→ **WHAT THE TASK REQUIRES**
Please transcribe only the lines between the one containing "At what coordinates" and the end of the records, both ends included, exactly as written; skip every picture.

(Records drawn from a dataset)
┏━━
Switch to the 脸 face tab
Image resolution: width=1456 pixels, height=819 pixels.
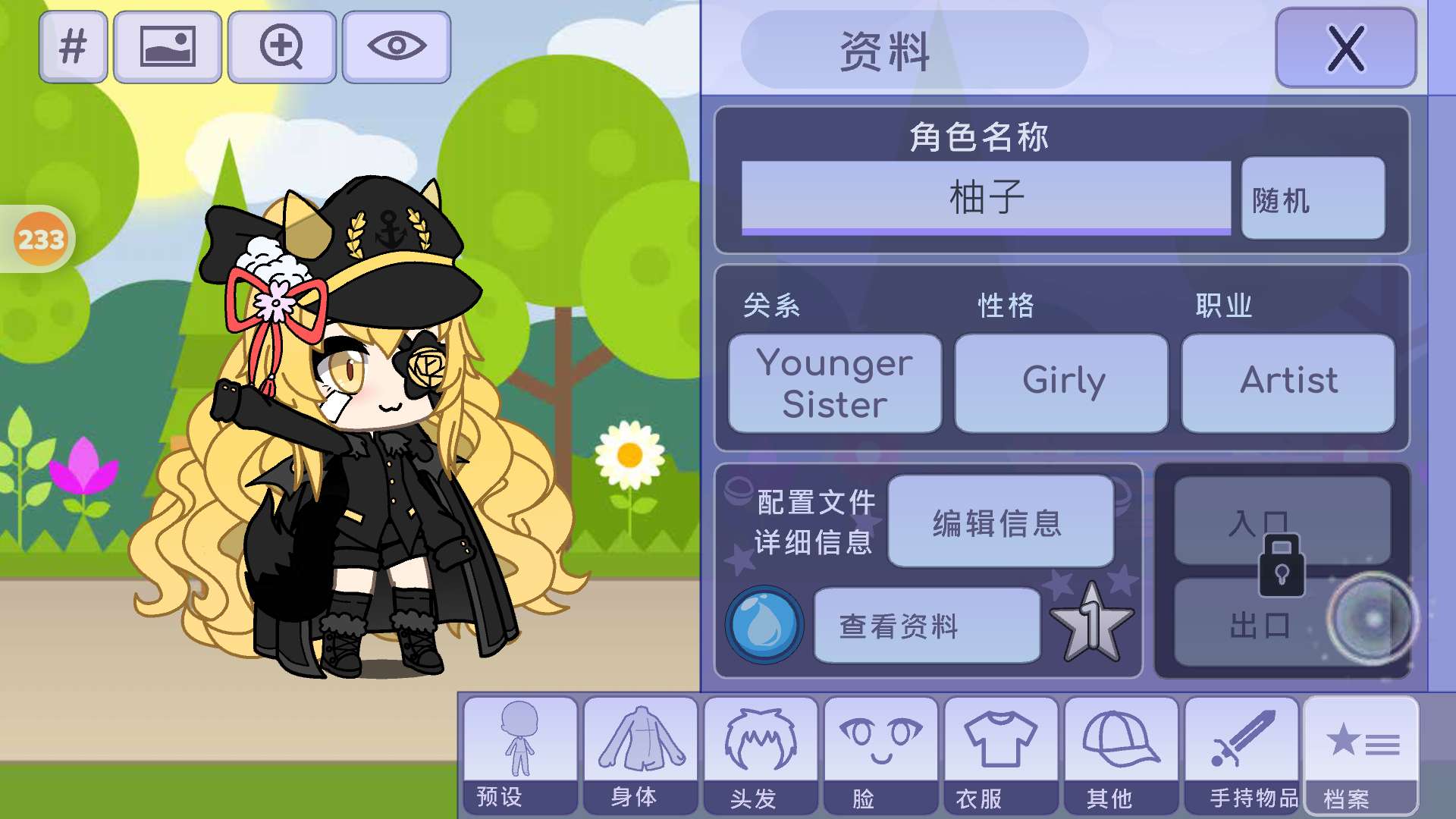[881, 756]
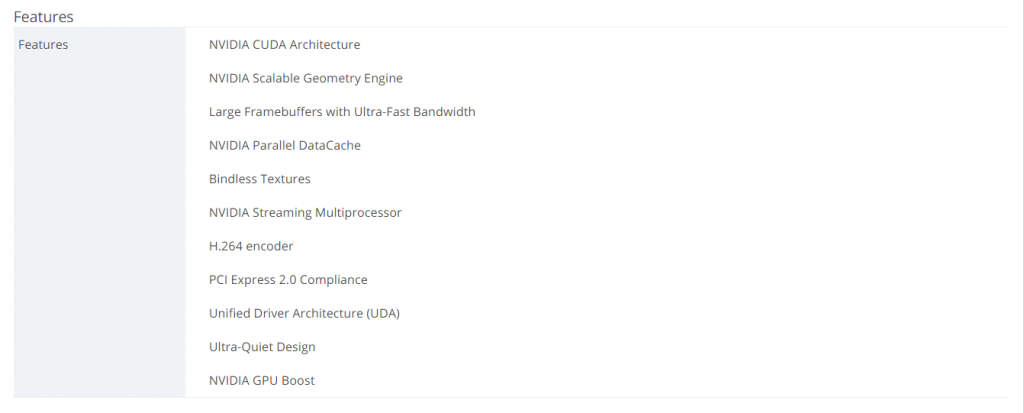
Task: Select the NVIDIA GPU Boost item
Action: [x=261, y=380]
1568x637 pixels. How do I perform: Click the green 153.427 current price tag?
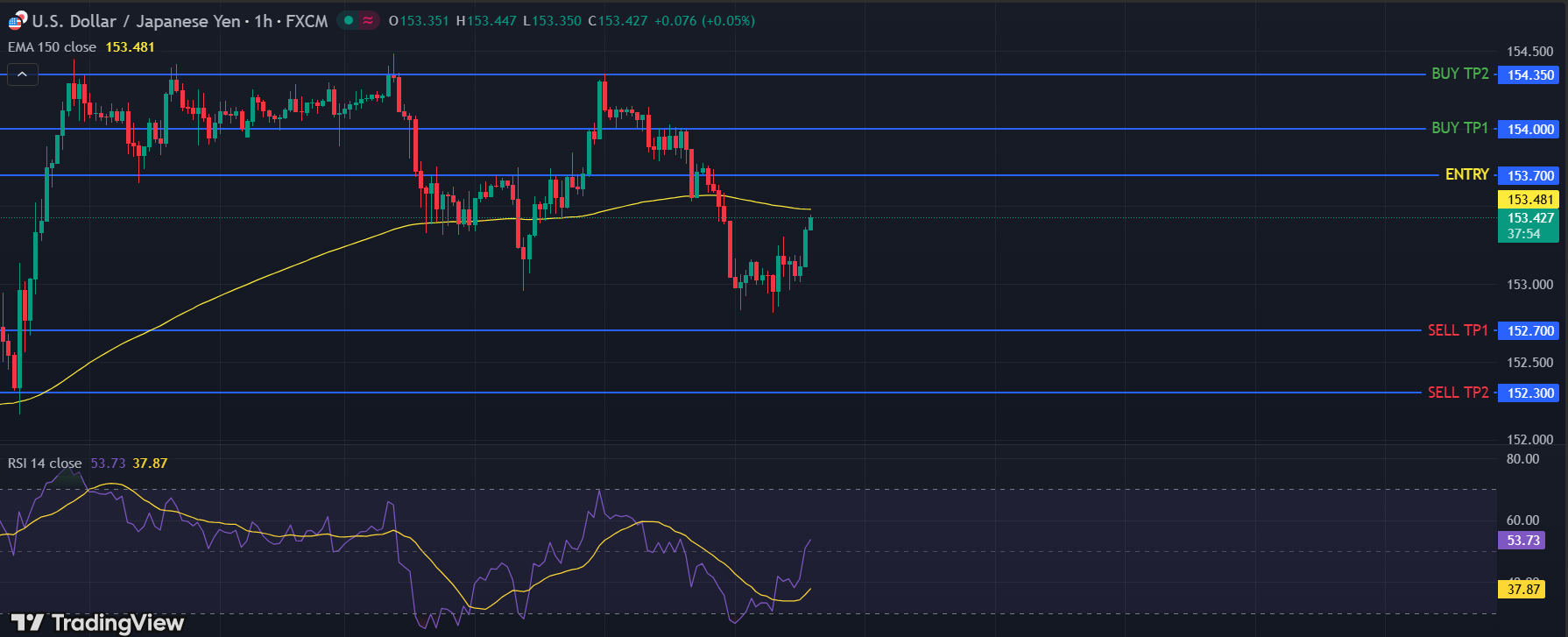coord(1529,225)

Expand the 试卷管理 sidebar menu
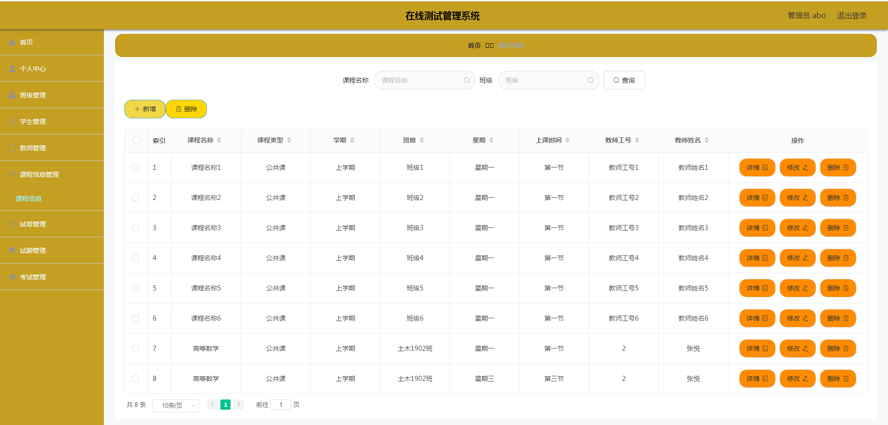click(51, 224)
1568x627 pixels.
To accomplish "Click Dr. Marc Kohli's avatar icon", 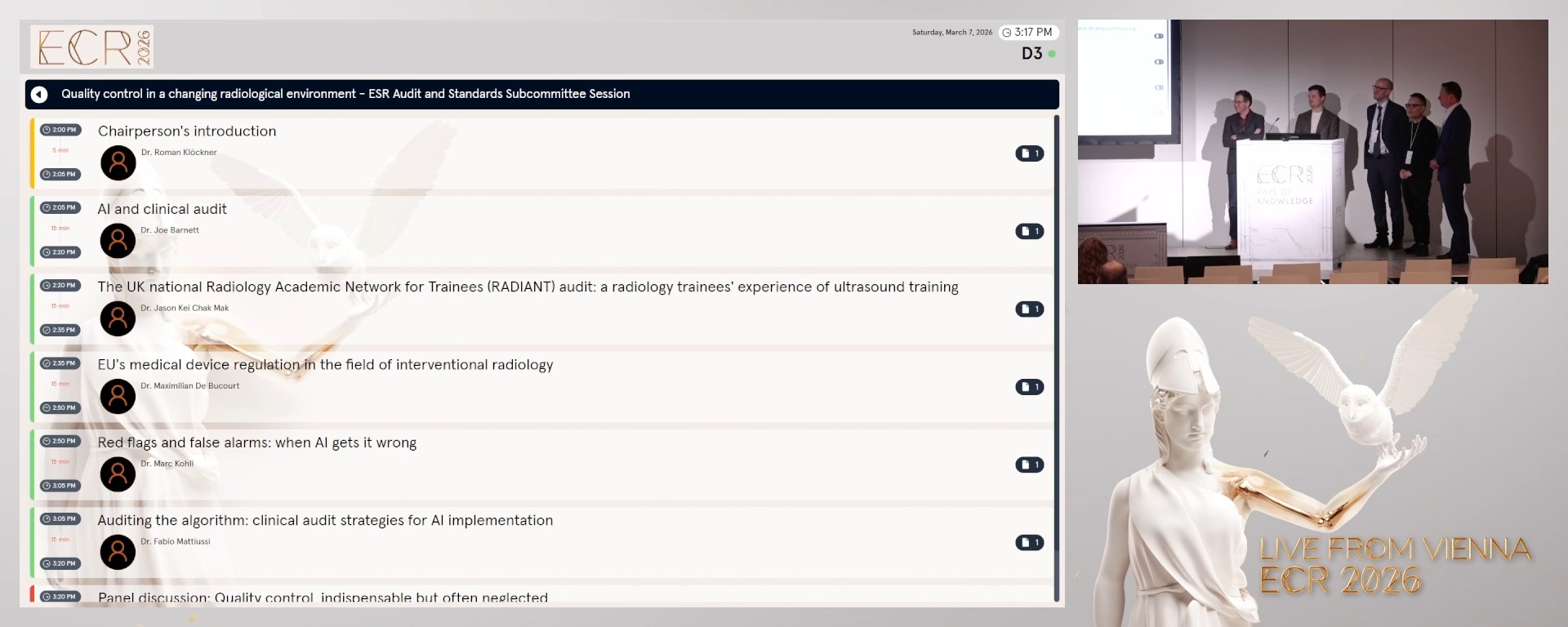I will (x=118, y=474).

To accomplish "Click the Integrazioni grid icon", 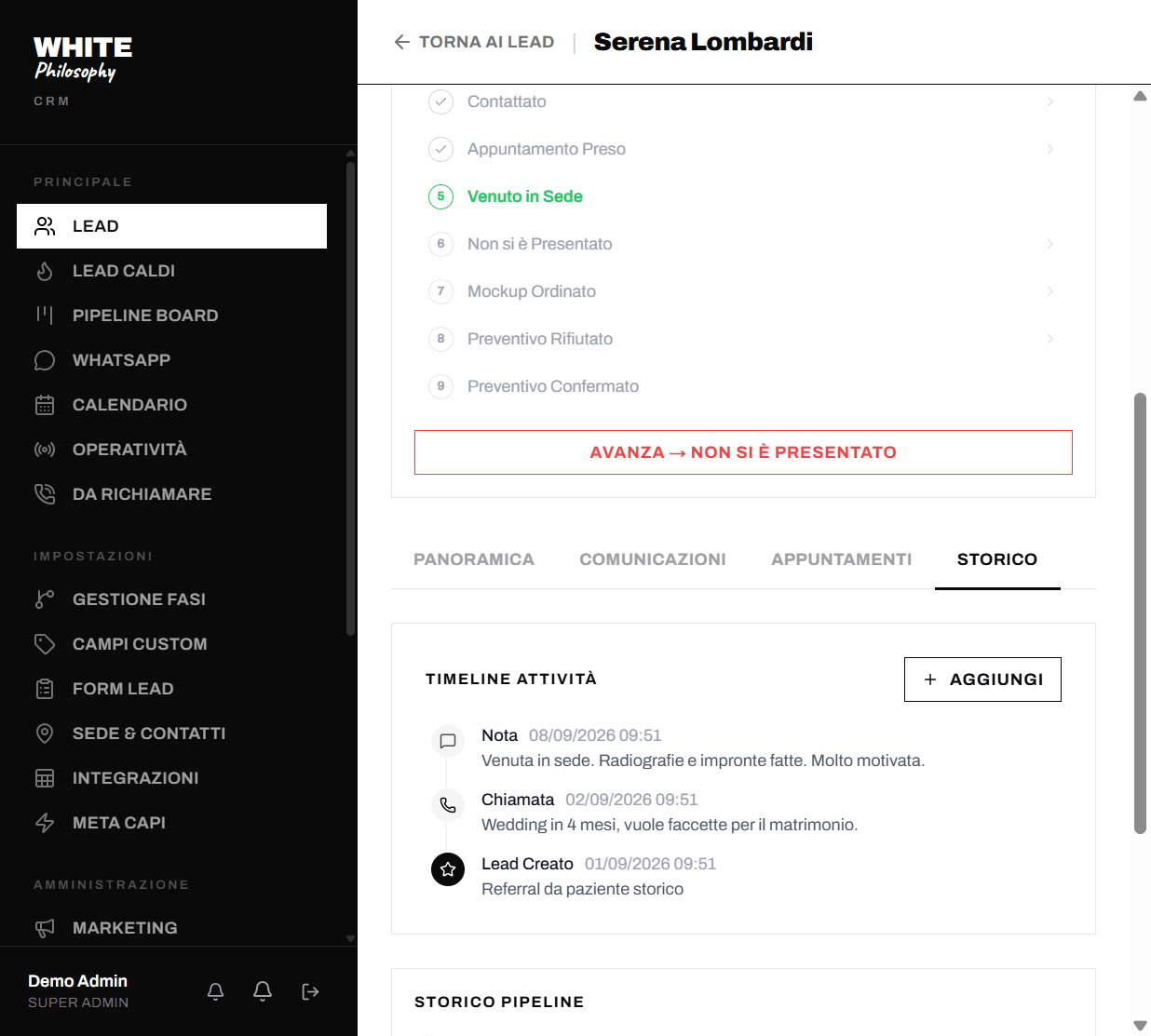I will 45,778.
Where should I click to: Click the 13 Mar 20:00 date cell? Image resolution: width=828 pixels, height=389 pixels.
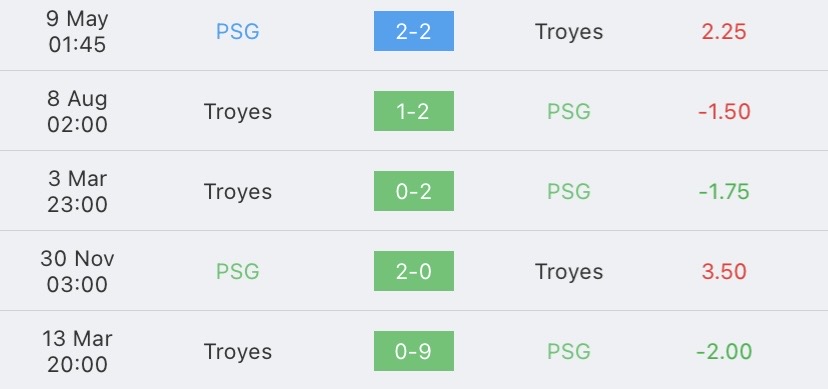pos(77,352)
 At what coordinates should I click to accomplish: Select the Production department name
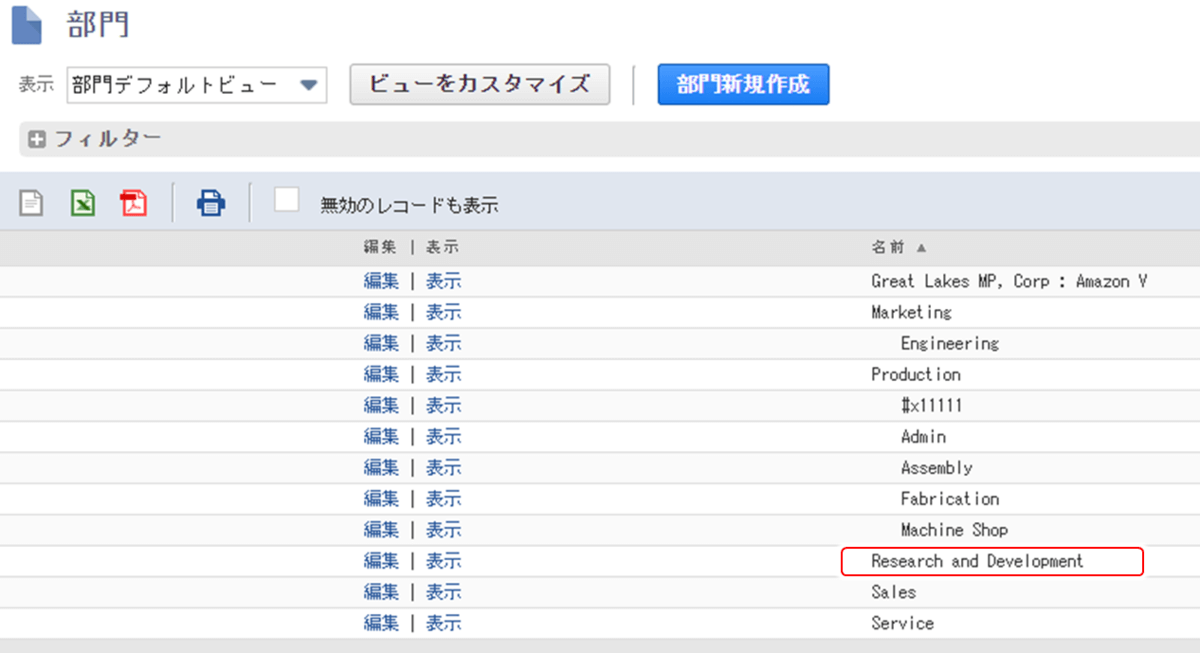[x=915, y=374]
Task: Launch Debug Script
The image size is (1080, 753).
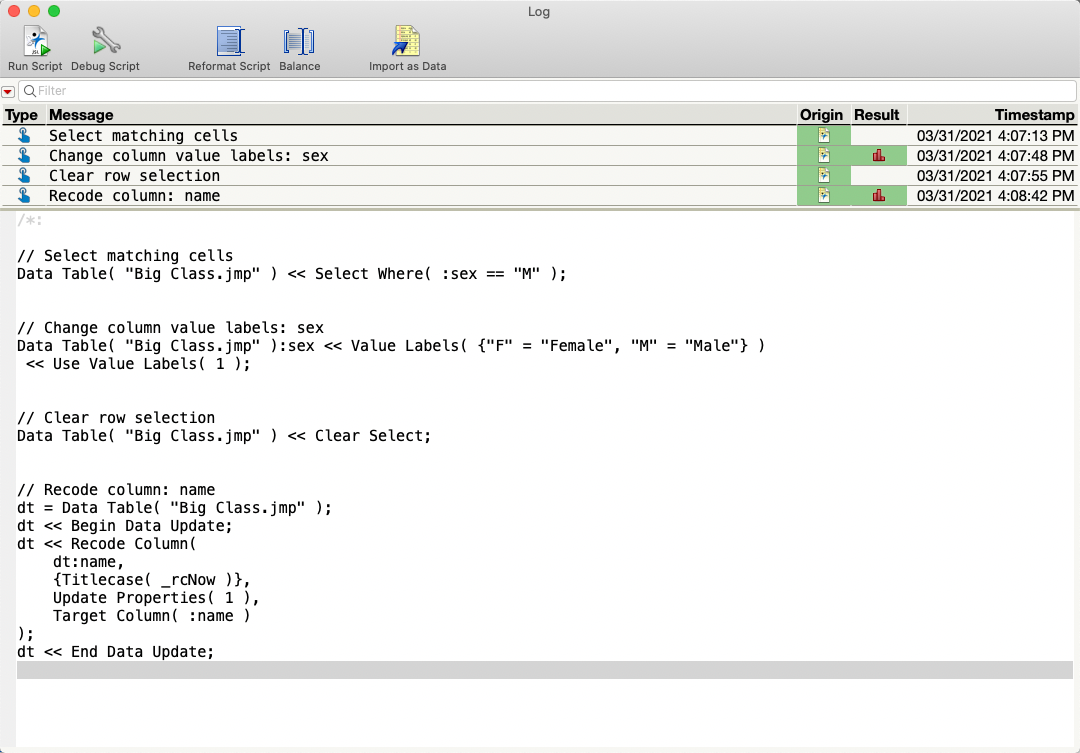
┗━━
→ **ANSWER BELOW**
 At what coordinates should I click to accomplish: Select the Production department name
[x=915, y=374]
Task: Launch Debug Script
The image size is (1080, 753).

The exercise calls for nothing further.